Choose an interval that balances data freshness with system performance. If you add a data container to multiple workspaces, the system automatically uses the most aggressive (shortest) interval. To learn more, see documentation about workspace refreshes and versioning. -
Select Continue.
-
In the Finalize workspace dialog, enter a workspace name and description.
-
Select Add to create the workspace.
The workspace creation process takes several minutes to hours to complete, depending on the associated dataset and its file count, file size, and other factors.
The system automatically extracts metadata for all data sources and stores it in a metadata catalog that users can use to locate the files they need for their projects. After you assign users to the workspace, data engineer users can set up and interact with workspace-affiliated components from AI Data Engine Console.

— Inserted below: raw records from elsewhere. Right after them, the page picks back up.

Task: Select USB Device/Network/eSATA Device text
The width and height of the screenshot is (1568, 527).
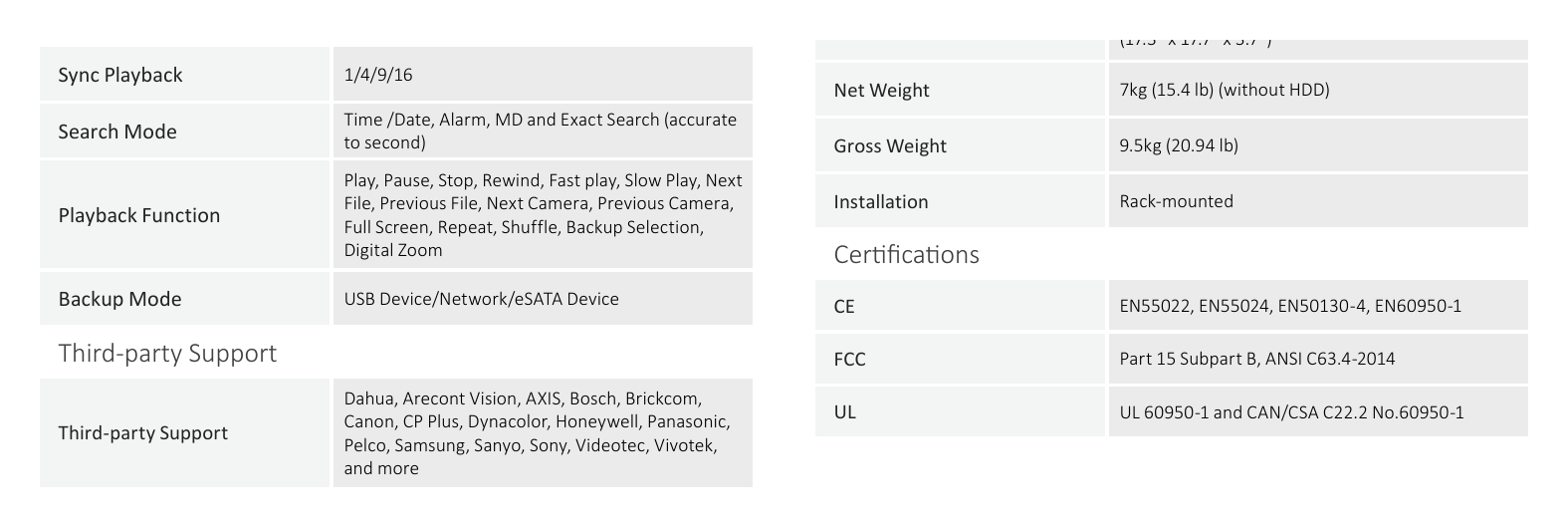Action: click(482, 299)
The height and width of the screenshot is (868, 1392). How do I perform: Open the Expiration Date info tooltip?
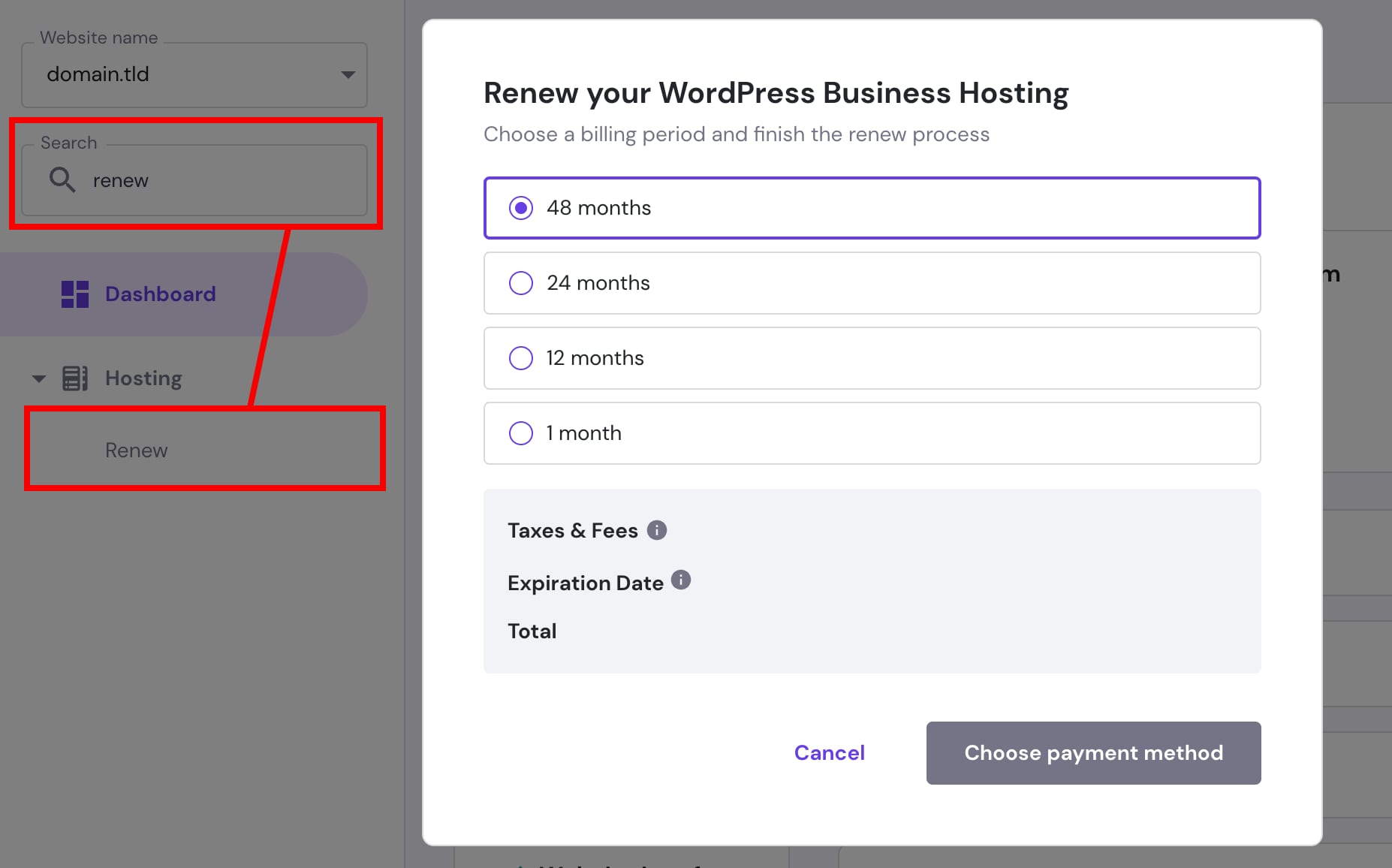(681, 580)
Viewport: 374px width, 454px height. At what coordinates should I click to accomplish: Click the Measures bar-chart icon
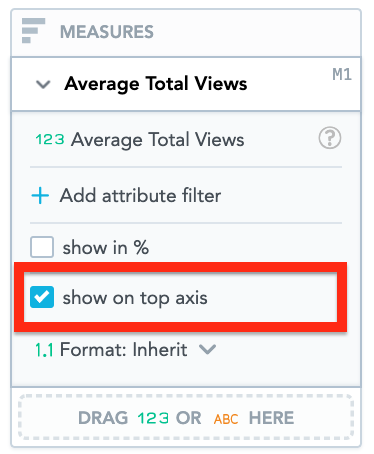pos(33,31)
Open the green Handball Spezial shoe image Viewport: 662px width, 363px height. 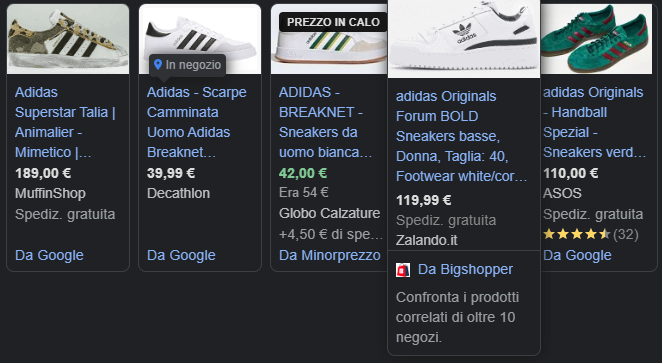click(x=596, y=39)
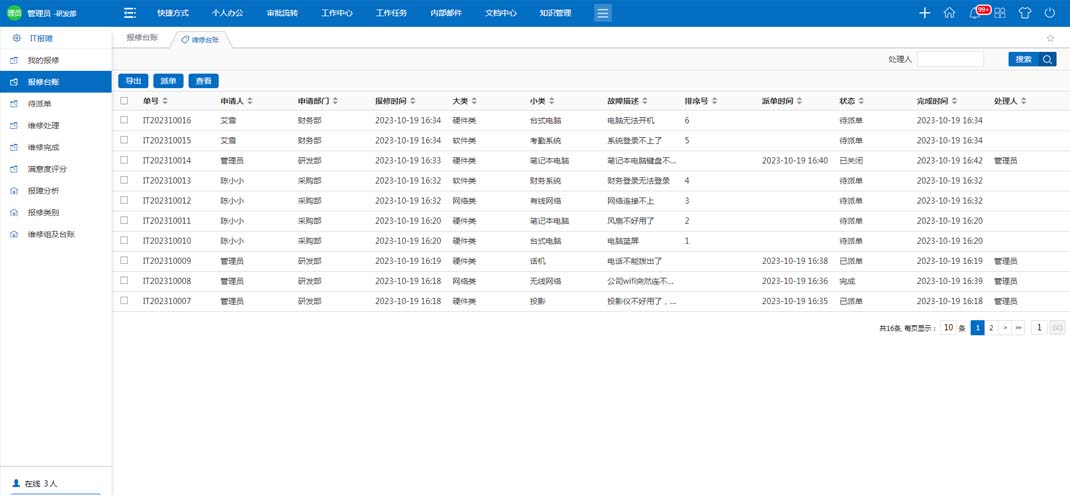Select the checkbox for row IT202310014
Viewport: 1070px width, 495px height.
coord(124,160)
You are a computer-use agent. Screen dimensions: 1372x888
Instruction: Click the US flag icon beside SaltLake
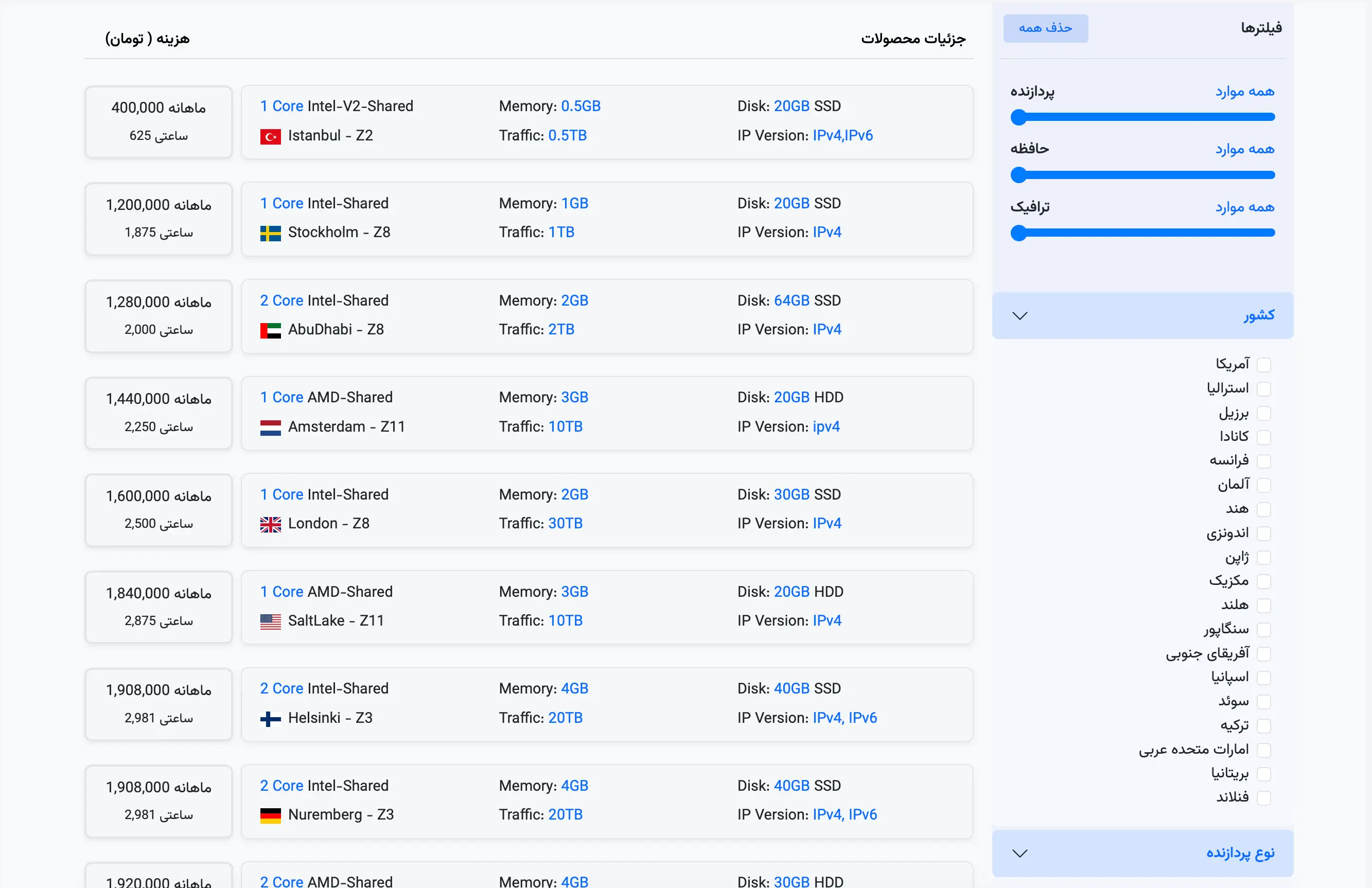coord(270,621)
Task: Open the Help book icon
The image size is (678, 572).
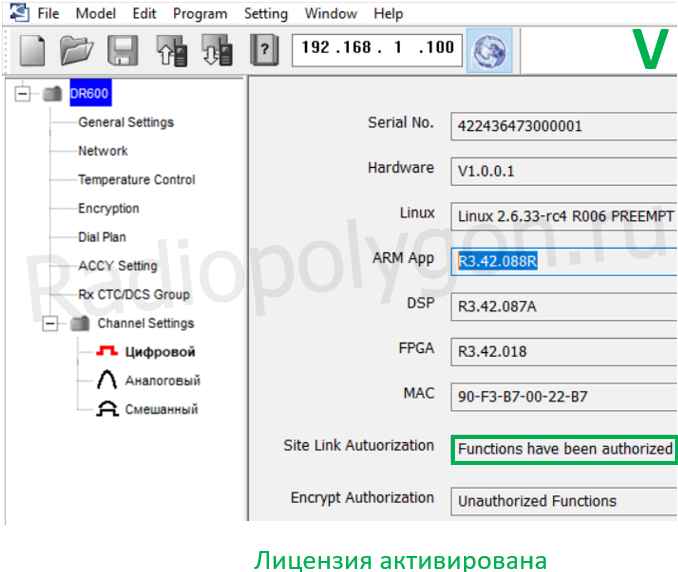Action: [262, 49]
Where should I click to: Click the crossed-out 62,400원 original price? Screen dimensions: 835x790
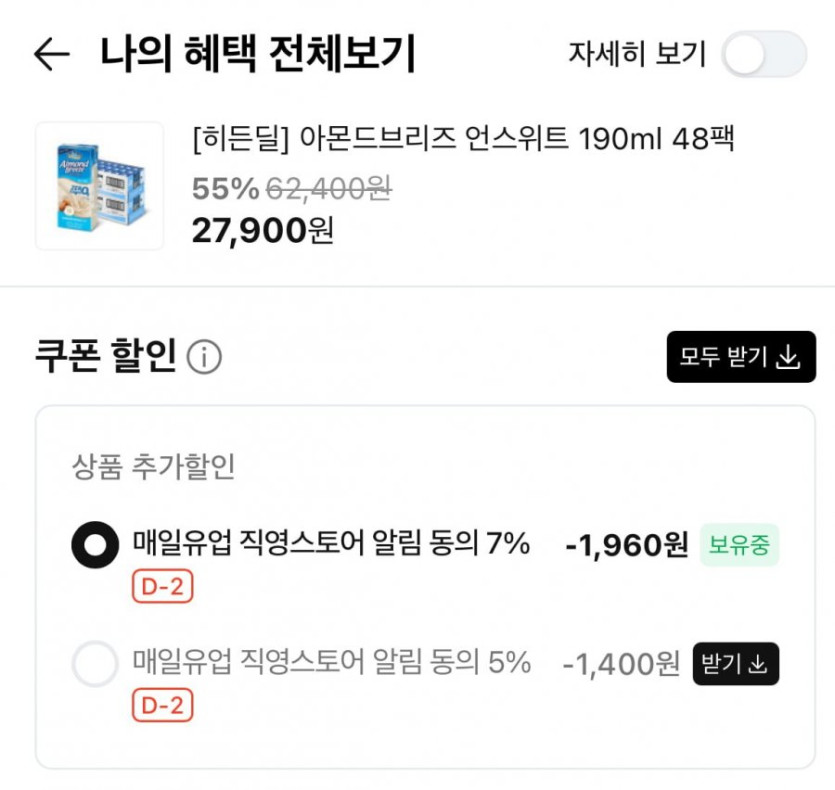[x=328, y=187]
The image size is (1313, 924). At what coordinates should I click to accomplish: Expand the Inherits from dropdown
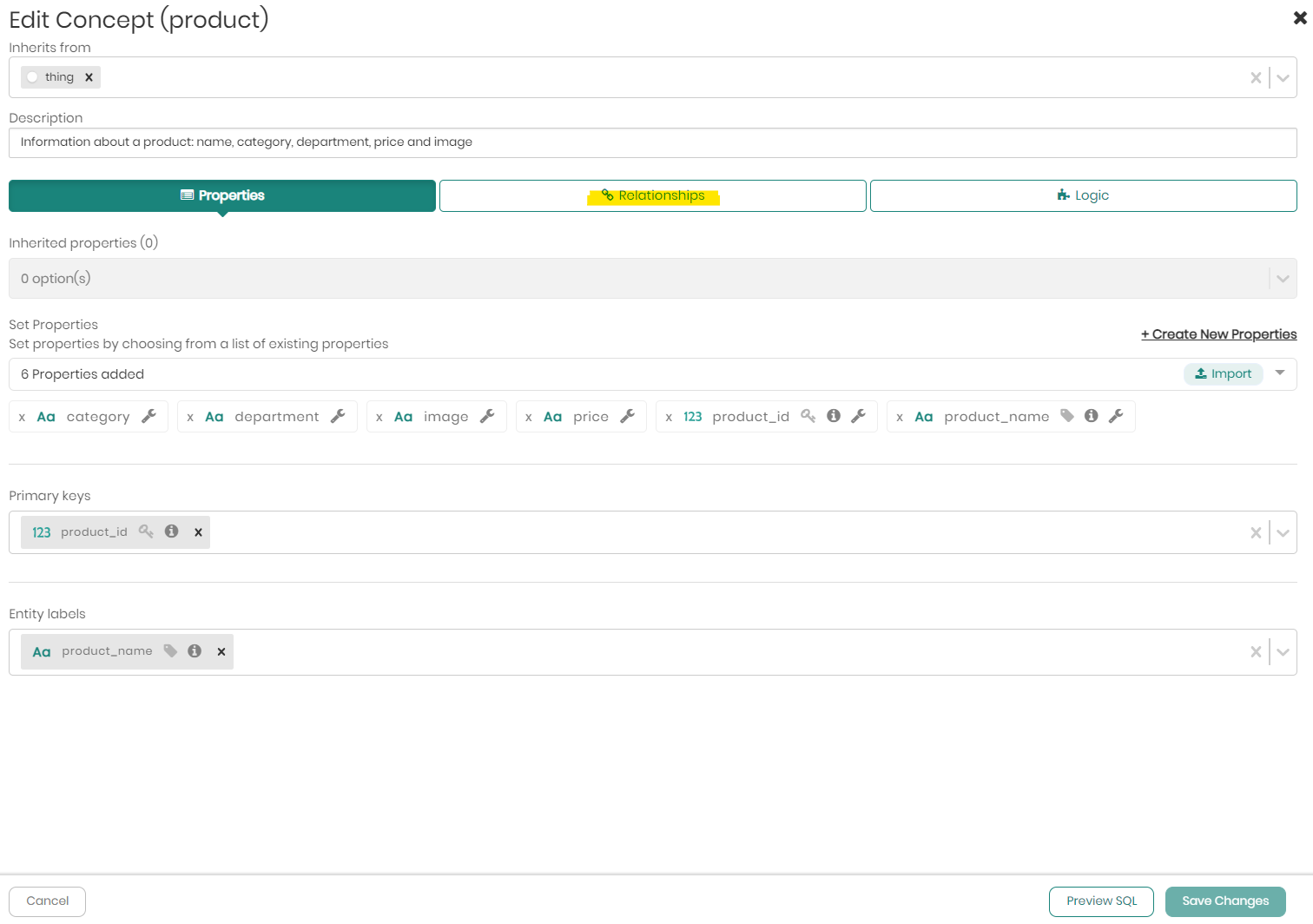1283,78
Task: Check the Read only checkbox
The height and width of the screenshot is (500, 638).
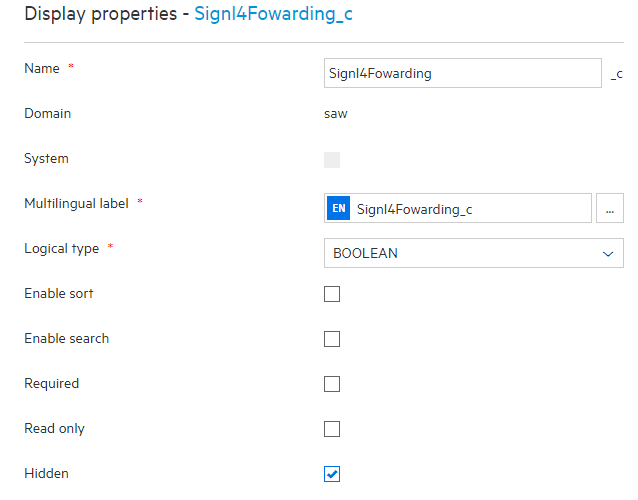Action: tap(332, 429)
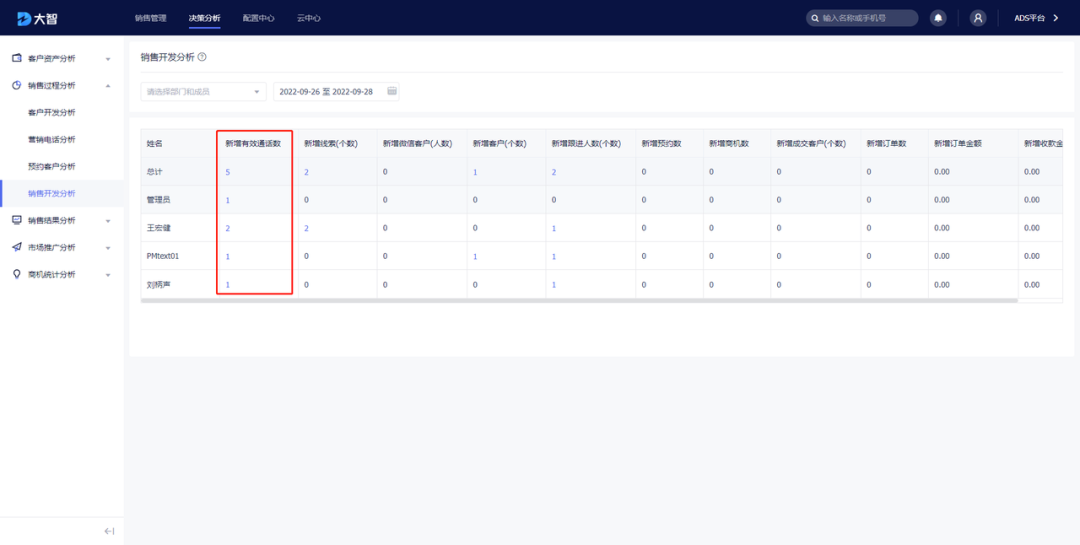
Task: Select 客户开发分析 in the sidebar
Action: (52, 113)
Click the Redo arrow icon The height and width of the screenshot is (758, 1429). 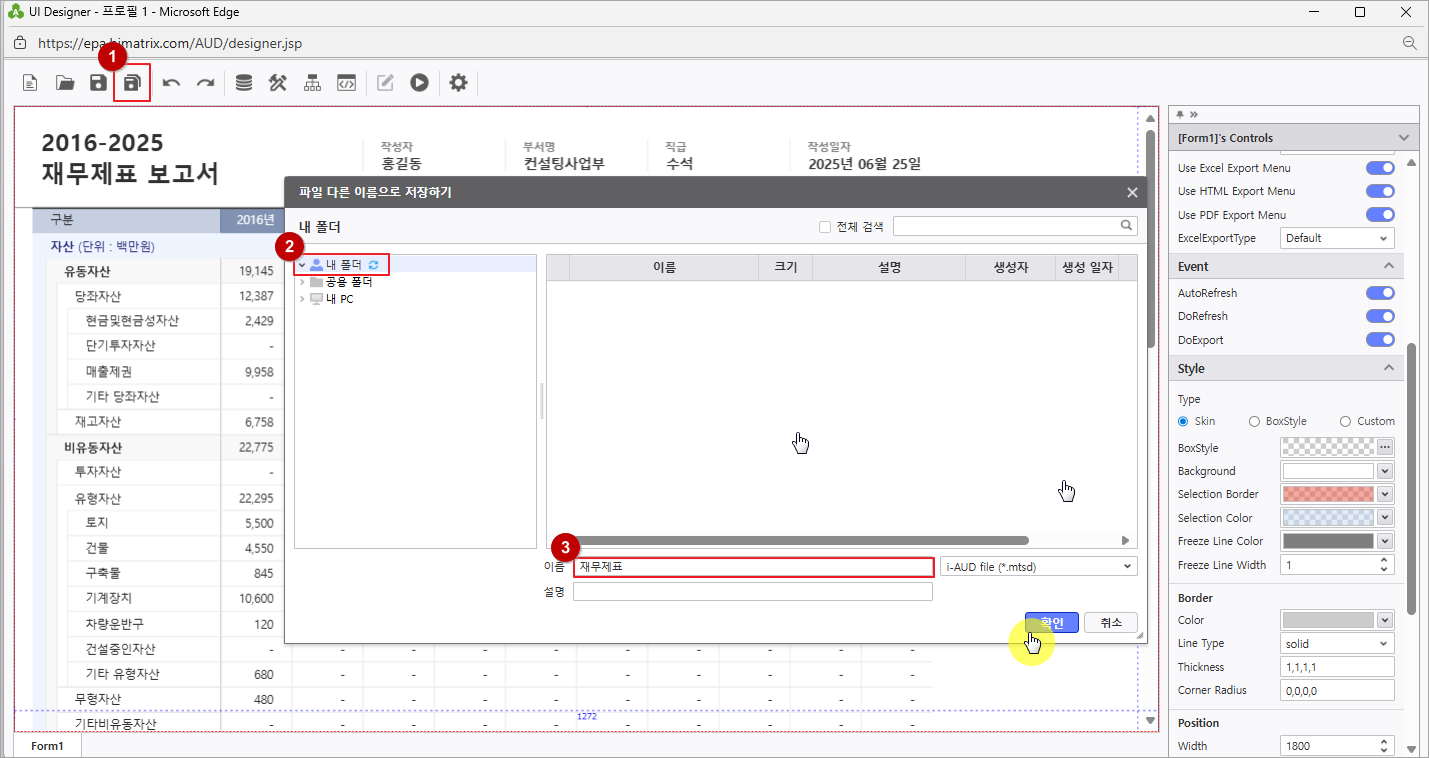pos(205,83)
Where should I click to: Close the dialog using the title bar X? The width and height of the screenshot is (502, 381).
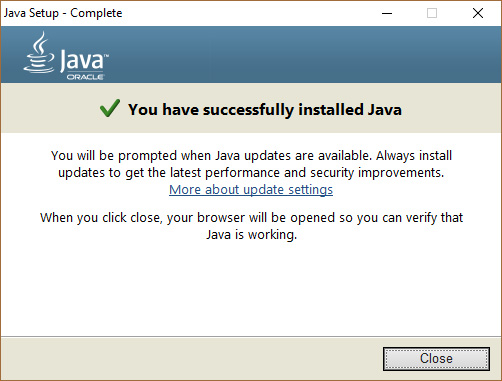pos(478,13)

The new workspace appears on the Workspaces page in Creating state until the process completes and the state changes to ready.
Review workspace details
After workspace creation, review the workspace details.
-
Review workspace details, including total size, percentage of cluster capacity used, and the date of most recent workspace refresh.
-
Select the workspace name to open the details page.
-
In the Overview tab, view workspace details that include associated data containers, users, and activity.
Workspace refreshes and versioning
Each workspace refresh creates an immutable version that captures the current state of all files and objects in the workspace. Versions include complete metadata, references to snapshots used during extraction, and a job ID for traceability. This supports data lineage, reproducibility, and auditing.
Refreshes occur either on the schedule you configure (such as every six hours) or when you trigger them manually. The minimum supported refresh interval is one hour; the maximum is one year. If a data container is included in multiple workspaces, the system uses the most frequent, shortest duration refresh interval for scheduling metadata extraction.
By default, the system retains previous, current, and next (in-progress) versions. The system retains older versions according to your organization's policy and can purge them as needed.
You can list all versions of a workspace and view differences between versions to identify which files or objects were added, modified, or deleted. This allows you to track changes over time and understand the evolution of your workspace data.